Lucas Debargue (piano)
Orchestre national du Capitole de Toulouse, Tugan Sokhiev (direction)


L. Debargue (© Xiomara Bender)


Le Premier Concerto pour piano de Liszt a le vent en poupe en ce moment auprès des pianistes se produisant dans les grandes salles de concert européennes, et après Denis Kozhukhin et Robert Trevino il y a quinze jours au Konzerthaus de Vienne, c’est maintenant au tour de Lucas Debargue – accompagné de Tugan Sokhiev et de son Orchestre nationale du Capitole (ONCT) – de s’attaquer, à la Halle aux grains de Toulouse, à ce chef-d’œuvre du romantisme. D’emblée, les premiers accords résonnent avec grandeur, laissant présager une direction flamboyante et passionnée de la part du chef ossète. Quelques mesures suffisent pour que le jeune pianiste français, qui s’est tant fait remarquer au XVe Concours international Tchaïkovski de Moscou, arrive à la densité de jeu souhaitée.

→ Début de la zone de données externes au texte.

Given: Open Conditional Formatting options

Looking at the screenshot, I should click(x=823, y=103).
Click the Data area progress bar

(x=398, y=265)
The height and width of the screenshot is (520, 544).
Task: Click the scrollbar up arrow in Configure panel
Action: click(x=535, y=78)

Son piano nous émeut là où d’autres virtuoses en font souvent des tonnes, et peinent ainsi à atteindre la même profondeur. C’est un authentique dialogue qui s’instaure avec un orchestre qui brille par la qualité de ses solos, à commencer par les bois et les vents (et plus particulièrement la clarinette alerte de Floriane Tardy). Très à l’écoute du pianiste, Tugan Sokhiev crée une architecture homogène, aux dynamiques fermes, sans jamais chercher à prendre le dessus, si ce n’est dans un climax final... superbement maîtrisé! En bis, Lucas Debargue offre d’abord la Sonate en mi bémol majeur K. 253 de Domenico Scarlatti, avant sa propre Toccata d’après un prélude de Bach en do mineur, qui lui valent un franc succès auprès du public occitan.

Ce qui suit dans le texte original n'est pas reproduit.